Several people including Bob Tinker, John Loosmann, and Einar Berg suggested that it was the evaporation of water that drives the observed persisting temperature gradient. It turned out that they were right. After sealing the salt cup with plastic wrap and leaving the three cups for 24 hours, their thermogram shows the sealed cup vanishes from the infrared image (see the image to the right--the sealed salt water cup is in the middle, which is invisible). This means that the temperature everywhere in the cup is the same as the ambient temperature. The infrared image also shows the baking soda cup, which has not been sealed, continues to show a temperature gradient.

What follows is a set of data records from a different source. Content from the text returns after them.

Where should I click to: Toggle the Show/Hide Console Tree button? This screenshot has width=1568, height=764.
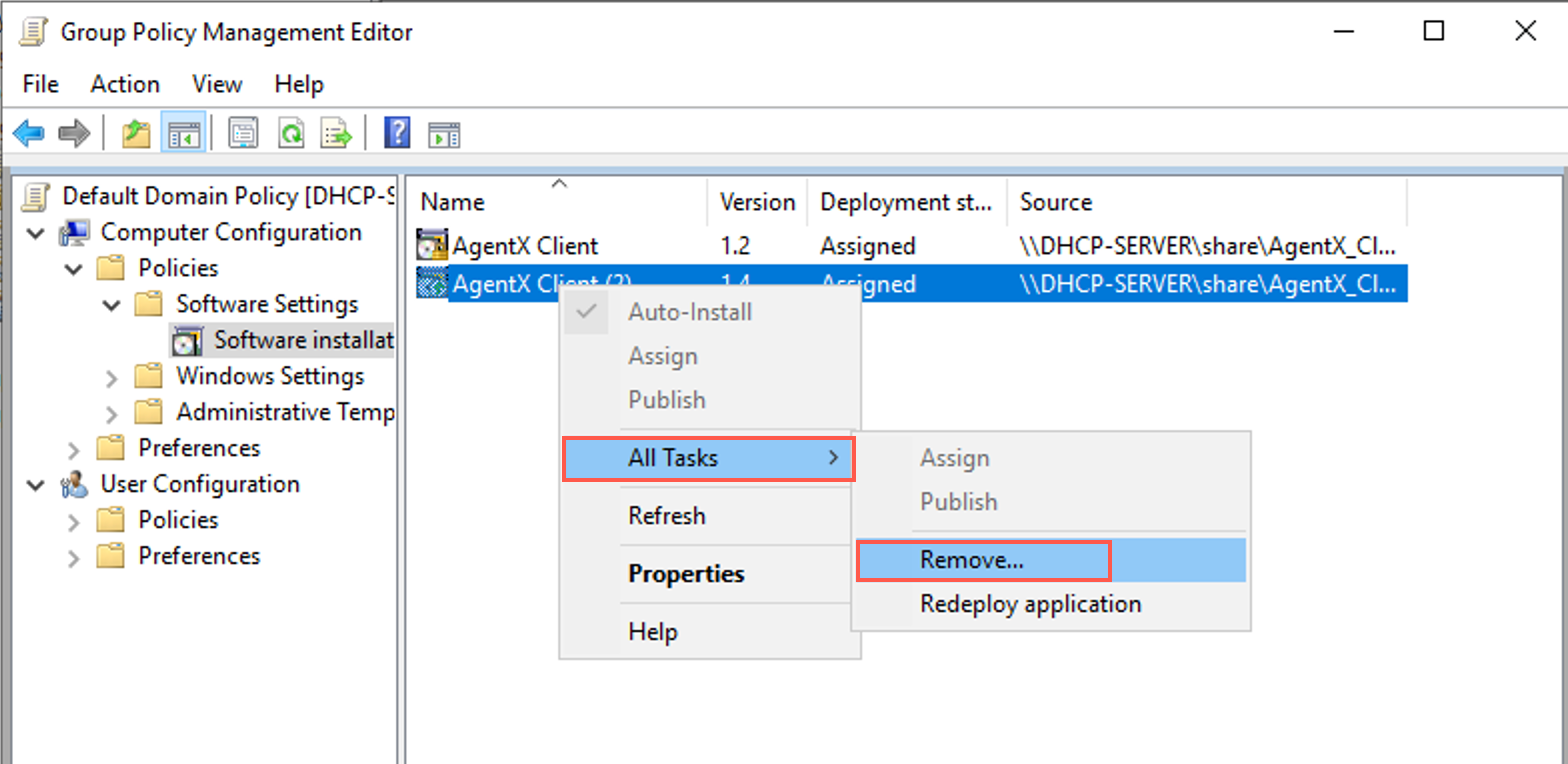183,133
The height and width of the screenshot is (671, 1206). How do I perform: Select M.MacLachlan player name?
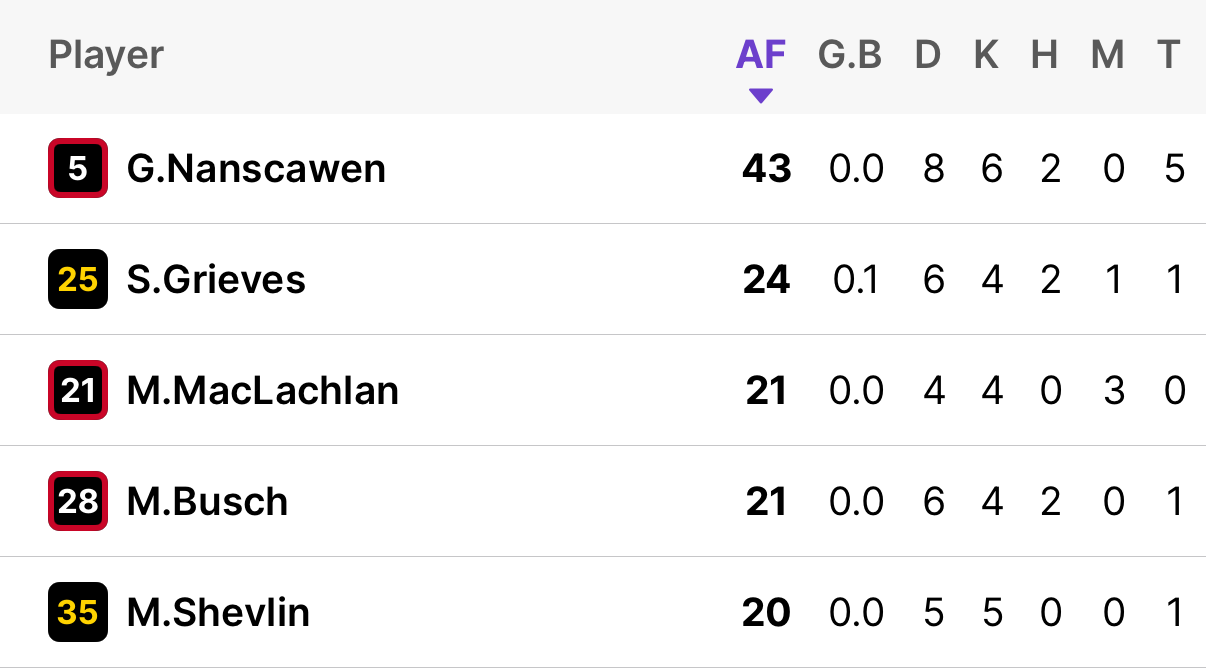tap(262, 390)
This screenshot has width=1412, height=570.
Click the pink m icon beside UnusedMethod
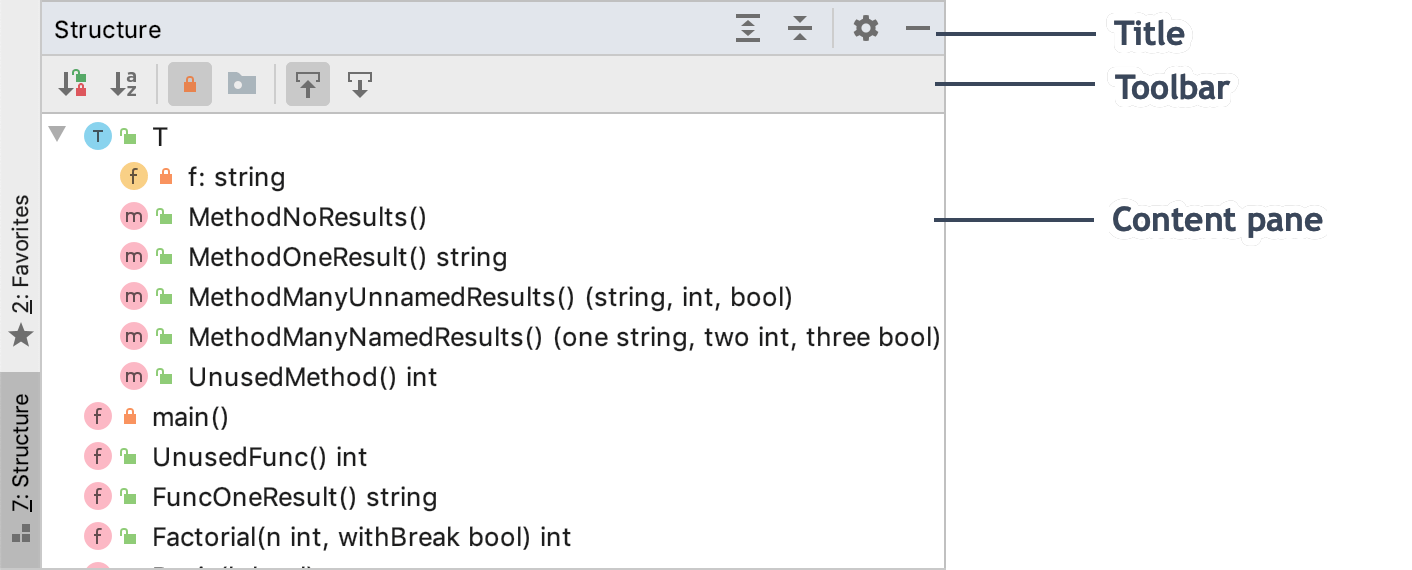[134, 377]
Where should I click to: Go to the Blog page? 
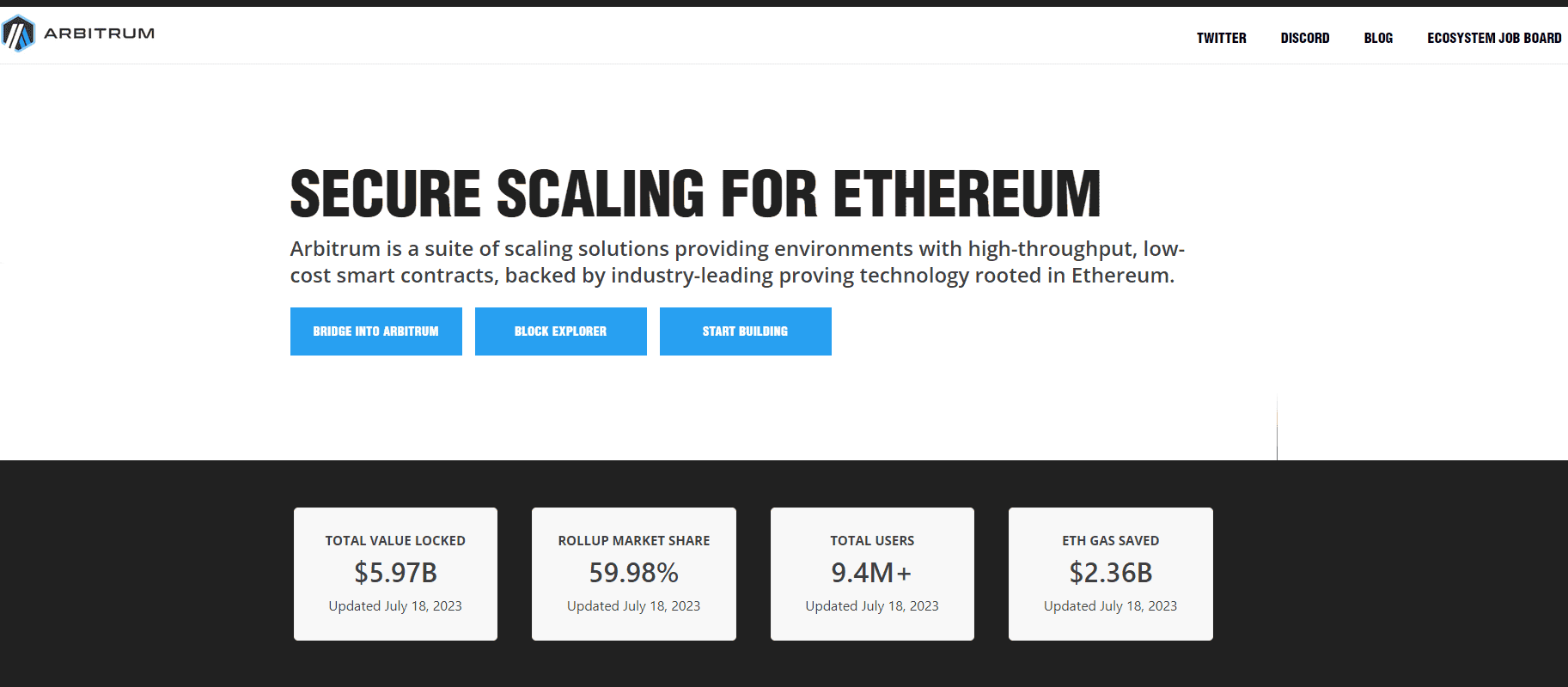[1378, 38]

Now, we have to explain why the pure water cup shows a cool infrared signature. So I added a sealed pure water cup. The thermogram to the right shows that the sealed pure water cup vanishes in the infrared image (the sealed water cup is on the right of the thermogram), whereas the open pure water cup shows a cooler image for the part filled with water. Interestingly enough, the upper part of the cup that does not have water contact is constantly almost 1°C warmer than the filled part. This temperature gradient is clearly shown in the infrared image below. Why is the temperature gradient across the water line on the surface of the plastic cup so sharp?

Now go back to the evaporative updraft force. At this point, we only know that cutting off evaporation shuts down the energy loop. We still do not know how what happens under the water line in the salt water cup. The following graph clearly shows that this effect exists in not only a salt solution, but also a baking soda solution and a sugar solution.

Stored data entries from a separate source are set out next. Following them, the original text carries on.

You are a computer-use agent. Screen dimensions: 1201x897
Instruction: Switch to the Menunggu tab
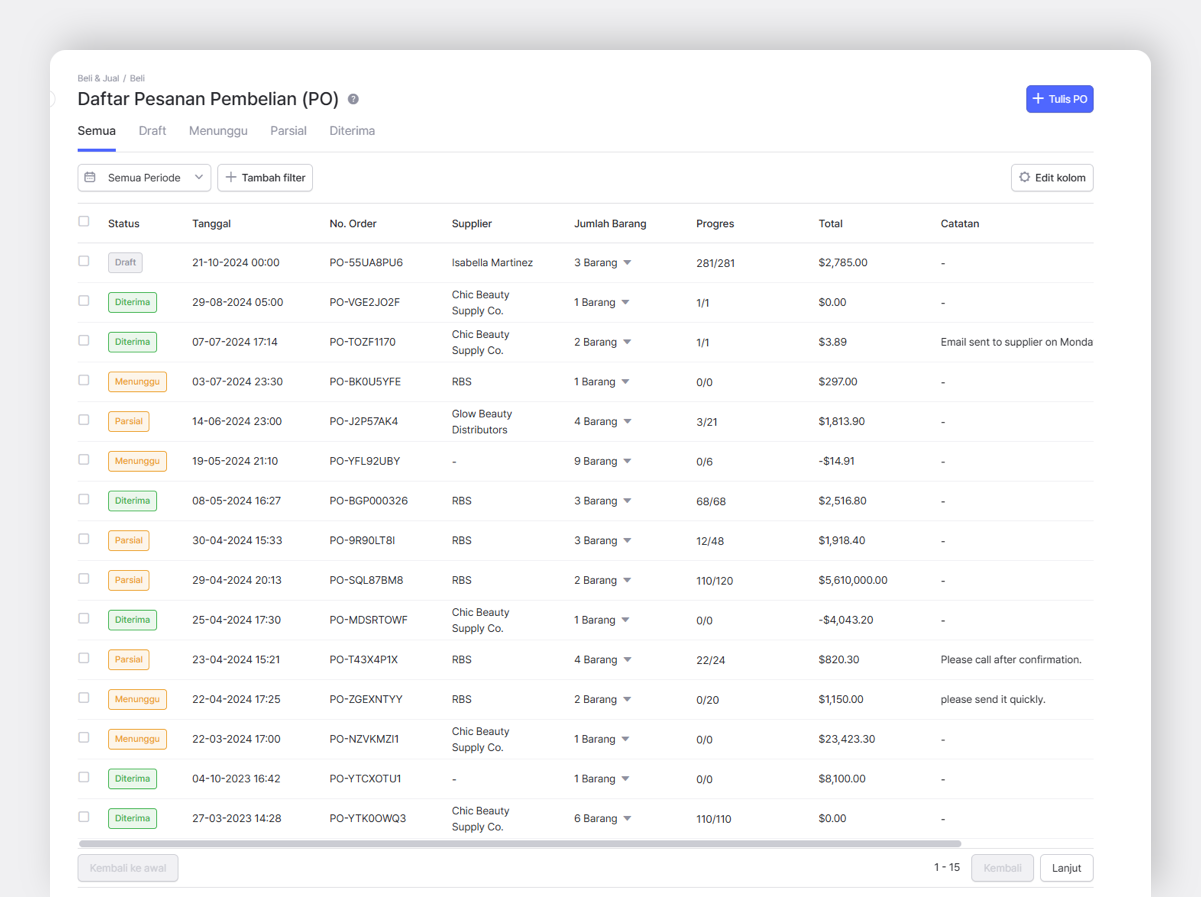(218, 131)
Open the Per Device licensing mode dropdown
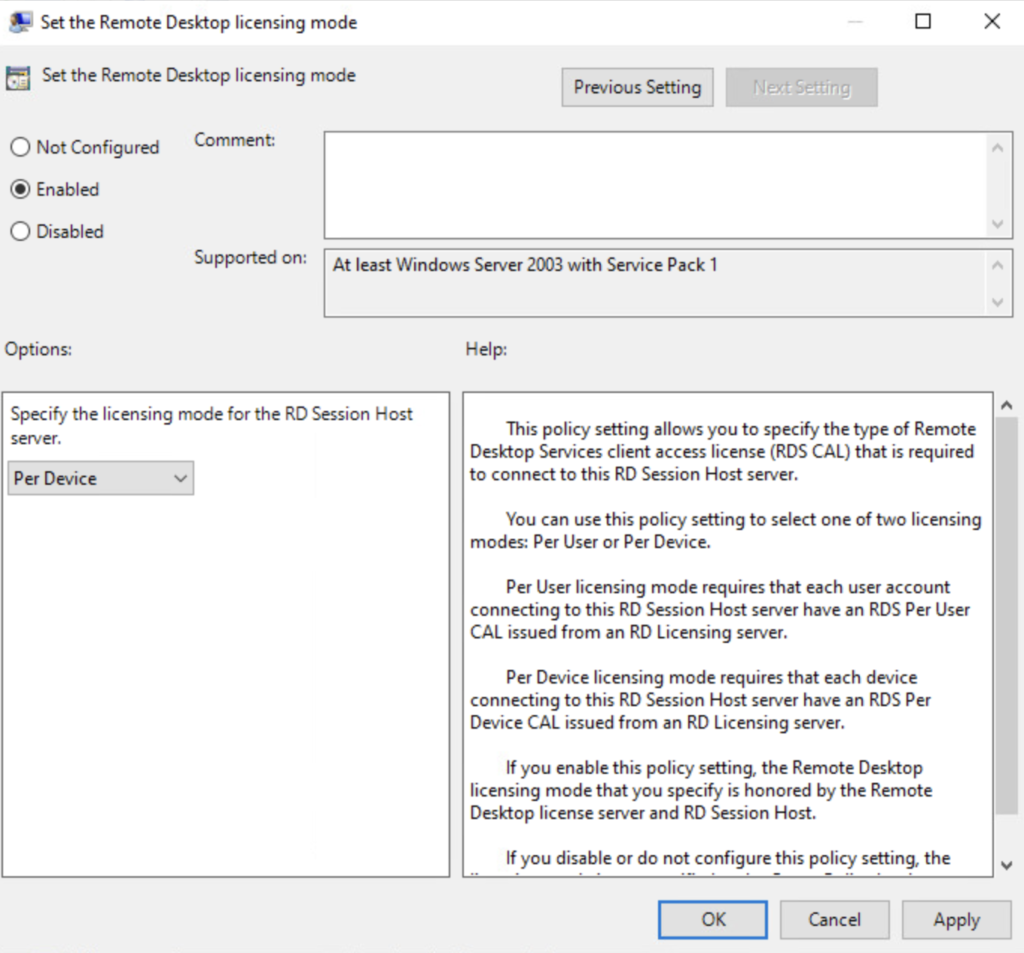This screenshot has height=953, width=1024. [x=100, y=478]
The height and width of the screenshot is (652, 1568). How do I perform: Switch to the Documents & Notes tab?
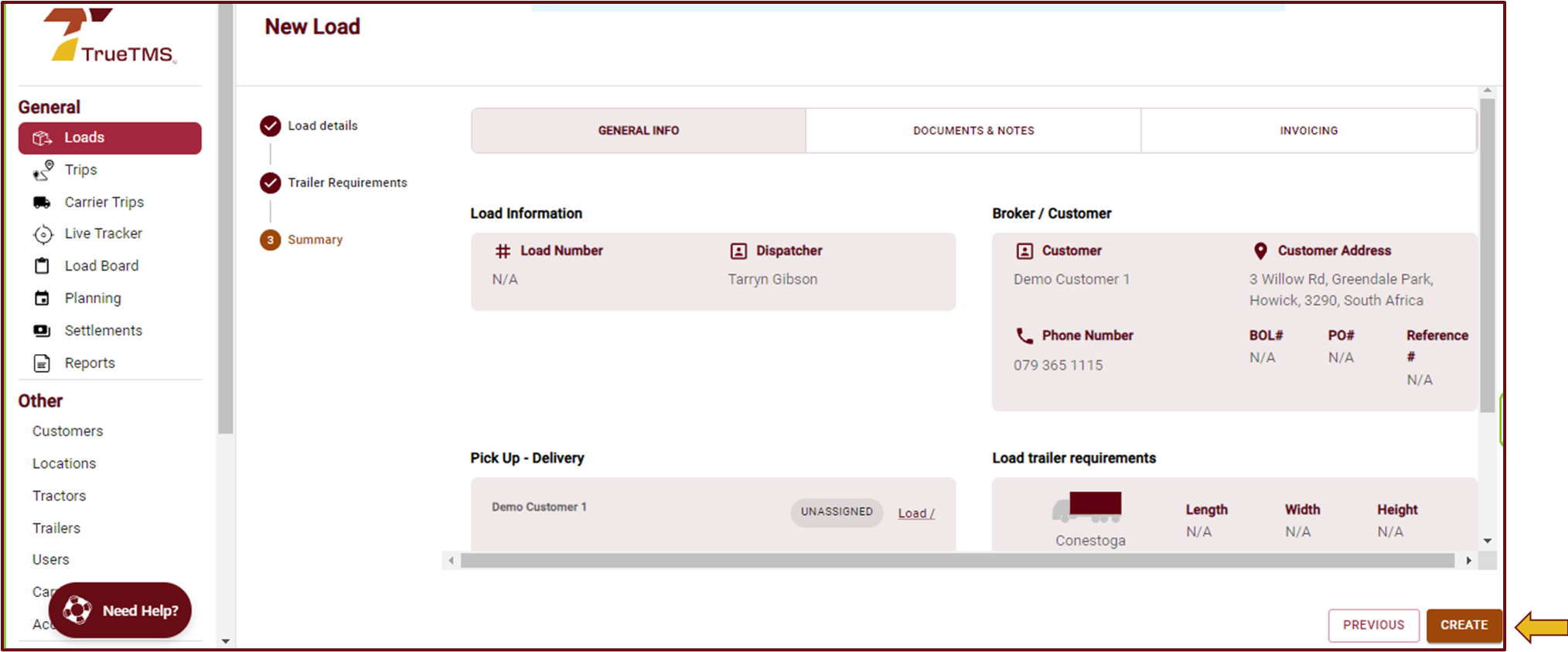[973, 131]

We can suspect that the ion concentration gradient is another driving force for this energy circuit. This will be our next step of investigation. Stay tuned.

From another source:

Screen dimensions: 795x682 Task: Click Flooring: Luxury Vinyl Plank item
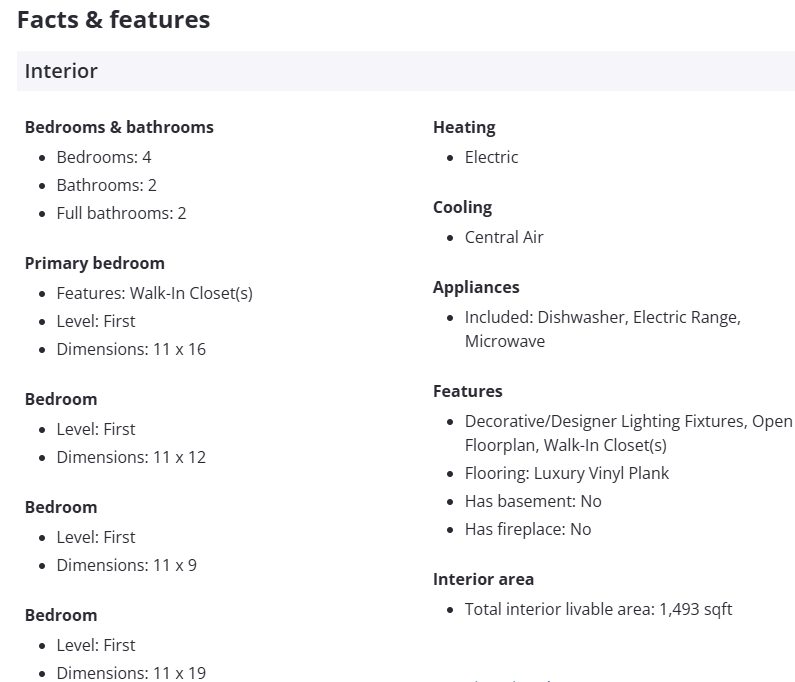(566, 473)
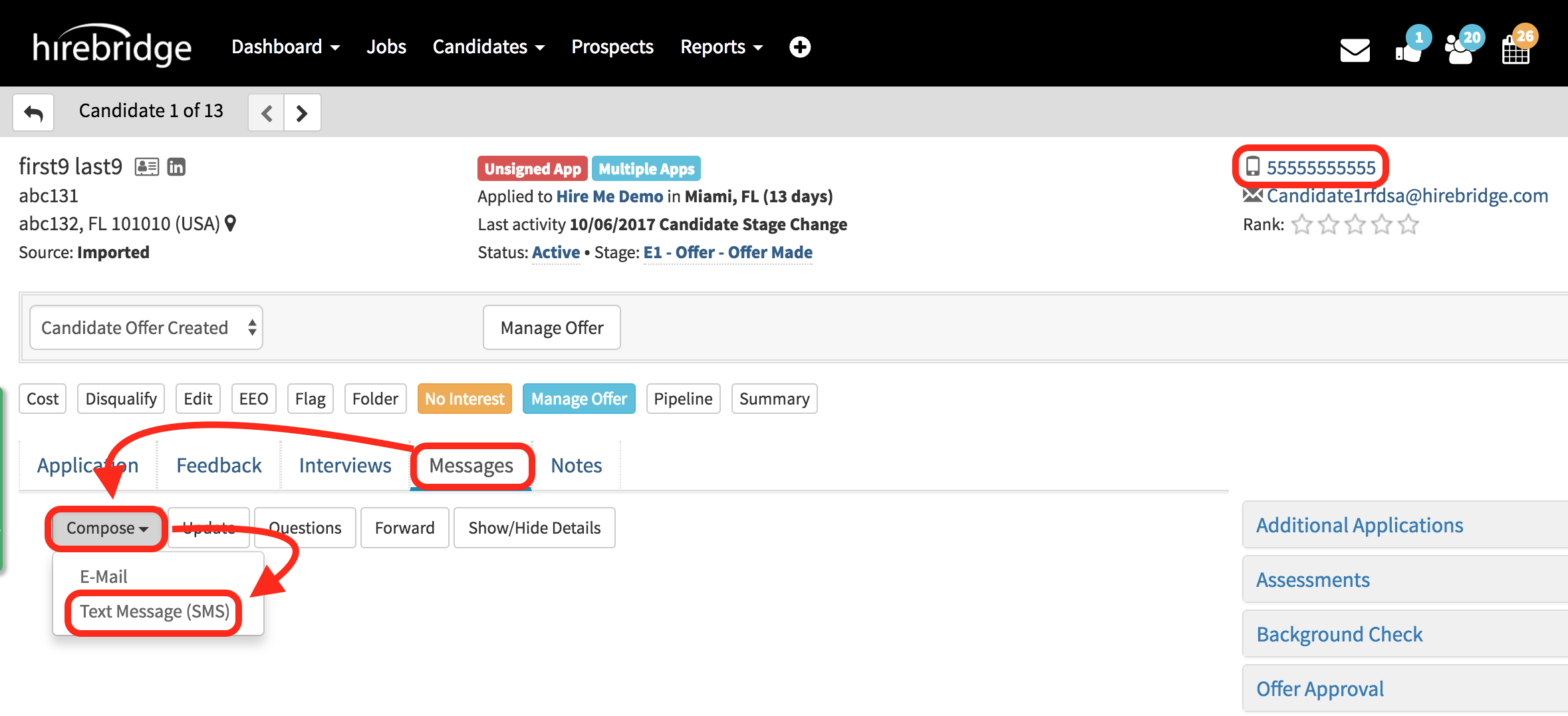The width and height of the screenshot is (1568, 716).
Task: Open the candidate's LinkedIn icon
Action: point(176,166)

# A perfect storm in a cup of salt water?

I was bothered by an experiment I did recently about the temperature distribution in a cup of salt solution. I added a few spoons of table salt and baking soda in two cups of water to create two saturated solutions. Then I left them sit there for a few days, along with a cup of plain water. When I came back and aimed my infrared camera at them, I saw something quite puzzling: in the two cups of solution, the bottoms were always about 0.5°C warmer than the tops (see the IR image above)! In contrast, a cup of plain water did not show this temperature difference--the temperature was the same everywhere just as expected.

Exactly what kind of chemical force sets up this temperature gradient? We all know that warmer water should rise and colder water should sink, and eventually the convection stops and the temperature becomes the same everywhere. But this is apparently not true in the presence of salt solute. I feel this has to do with gravity. It must be gravity that causes a concentration gradient of the solute, which in turn results in the temperature gradient. But I am not sure how exactly this happens. I have no idea what energy source feeds this temperature gradient. Don't forget that the cup material tends to eliminate it through heat conduction and the air through convection. There must be an invisible hand that counters all these thermodynamic forces. This seems pretty amazing to me.

To make sure that this is not an effect of infrared radiation, I confirmed the result by sticking a sensitive temperature probe into the solution and moved it up an down for a few times. The image below is the 60-second result recorded by the temperature probe, which clearly agrees with the IR image.

This is an example that, once again, shows the power of infrared imaging. I would not have noticed there was such a temperature gradient in a solution without my infrared camera. The infrared camera, in just one simple shot, captured the salient and subtle details that reveal very complex physics, which I still do not understand.

What is the significance of this result rather than a tempest in a teacup? Might the temperature gradient be used to generate a voltage gradient, which in turn generates electricity? In other words, might this be some kind of battery that is a 100% clean energy source?

The ocean is a gigantic solution of salt. Half Celsius of temperature difference in the ocean translates into an enormous amount of energy. Might there be such an effect in the ocean?